Animal Behavior Research
Studying animal behavior is a key aspect for species conservation because understanding their behavioral plasticity and how it will change with respect to anthropogenic impacts in the future is crucial. It has become a growing field in research, as the fitness and social structure of species can be disrupted when behavior is changed as a consequence of environmental factors (Brooker et al., 2016). Researching behavior for all species would be ideal, but there is a recorded bias toward vertebrates in temperate regions, because studies are often done on charismatic animals that the public tend to favor in areas that are geographically easy to access (Titley et al., 2017; Davies et al., 2018). Restricting research effort to a small number of taxonomic groups may result in making incorrect conclusions or generalizations on a broader scale. Rosenthal et al. (2017) discovered that of all the 4,076 published articles in the scientific journal Animal Behavior between 2000 and 2015, over half are on birds and mammals. Marine invertebrates are often overlooked in this field, but they are important species to study as climate change becomes a larger issue, since many are useful bioindicators and play a major role in the food web. Marine invertebrates are also interesting for animal behavior research because the larval stages of marine species oftentimes have well-developed behaviors that allow them to postpone their settlement until reaching a suitable habitat (Rahman et al., 2014; Brooker et al., 2016). However, phenological changes in behavior due to ocean warming compounded with the sessile nature of adult invertebrates, may potentially result in higher mortality rates; as Fuchs et al. (2020) found in its study, many invertebrate species have been discovered moving toward warmer water along the coast instead of escaping into colder waters. Since effective conservation needs collaboration between many fields of research, from behavioral biologists to geneticists, animal behavior research will become increasingly important for marine invertebrates as anthropogenic pressures like deforestation and marine pollution intensifies, especially because behavioral changes such as migration disruption in addition to physiological stress can have long-lasting consequences (Briffa et al., 2008; Brooker et al., 2016).
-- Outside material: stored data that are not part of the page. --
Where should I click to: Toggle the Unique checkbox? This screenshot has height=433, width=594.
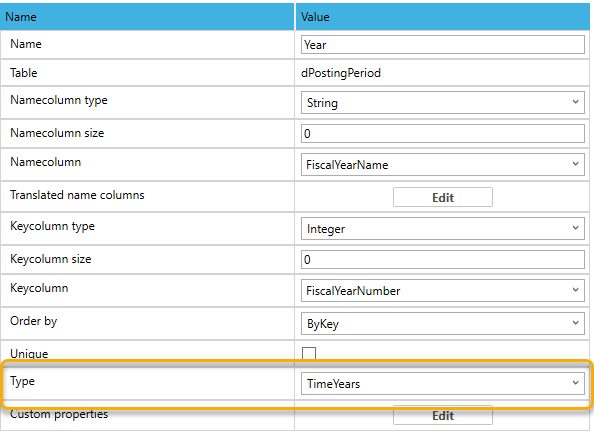coord(309,353)
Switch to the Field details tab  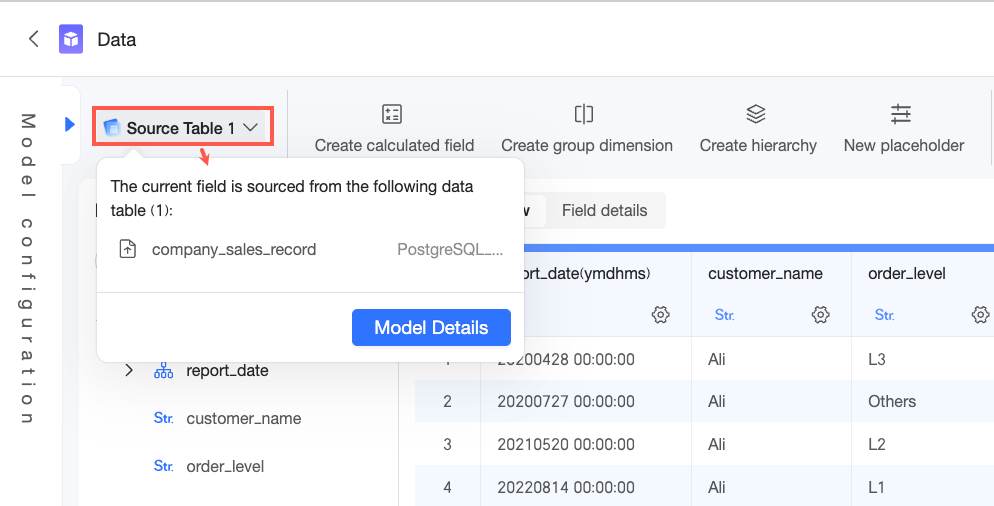pos(604,210)
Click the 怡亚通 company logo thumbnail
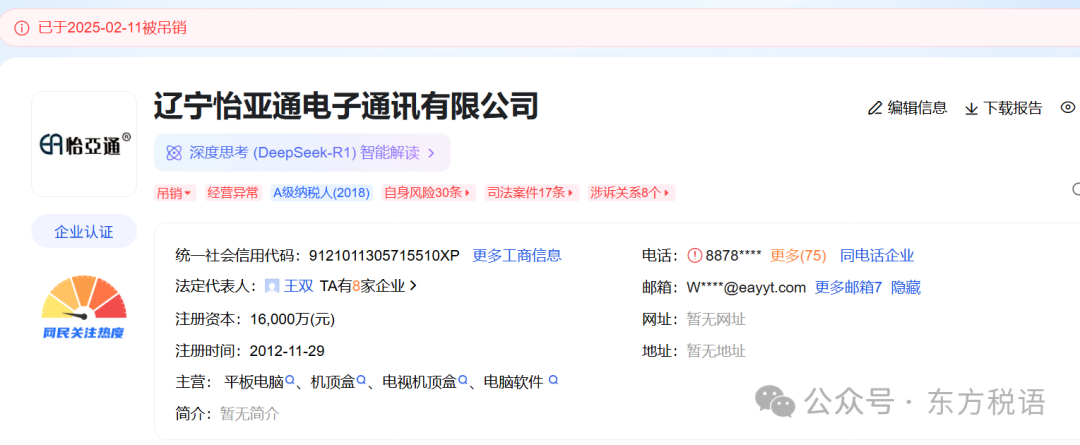 [x=84, y=144]
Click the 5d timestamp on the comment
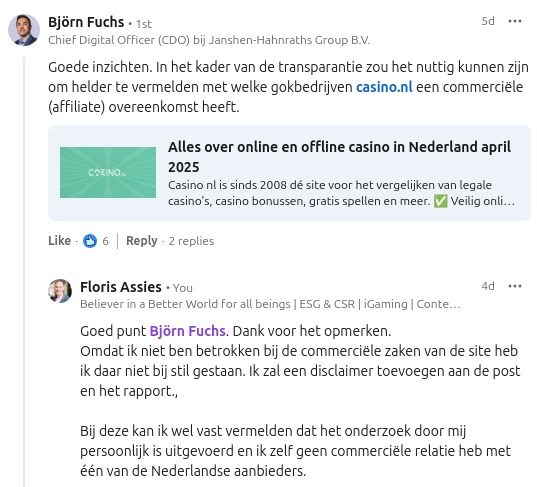 tap(488, 21)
With regards to welfare concerns, human philosophical attitudes generally exclude marine invertebrate species with low or non-visible cognitive capacity and response levels (Mather, 2020). It is always necessary to mention ethics in any type of research with live organisms, and there is a large difference in attitude toward working with larger animals such as seals versus invertebrates like decapods. However, recent studies are continuously discovering and coming to a consensus that some marine invertebrates perceive painlike sensations through nociceptive reflexes, albeit in different ways than mammals (Sneddon, 2015). Their cognitive abilities may also be more extensive than previously thought and some can change their behavior to avoid pain stimuli after one exposure (Mather and Anderson, 2007; Crook and Walters, 2011). Sneddon (2015) also found that the green crab, Carcinus maenas, shows behavioral shifts to avoidance during electroshock, suggesting preliminary evidence of nociception in crustaceans. Although it will be challenging to study pain in all invertebrates, there should be a more proactive shift toward understanding this behavior in advanced marine invertebrates commonly used in research universities and institutions such as cephalopods and crustaceans (Mather and Anderson, 2007). Future studies should take this new information into account for experimental designs because although researching marine invertebrates is important, it should be carried out as ethically as possible. As public opinion shifts with certain invertebrate taxa like cephalopods because of their intelligence and ability to attract public attention such as the giant squid, Architeuthis spp., these “poster children” may be able to successfully represent concerns for invertebrate welfare, biodiversity loss, and vulnerable marine ecosystems (Guerra et al., 2011; Collier et al., 2016; Mather, 2020). For these species, the advancement of technology and non-invasive methodologies, such as in situ remote underwater videos, keep increasing, which could be used to further advance the field of animal behavior.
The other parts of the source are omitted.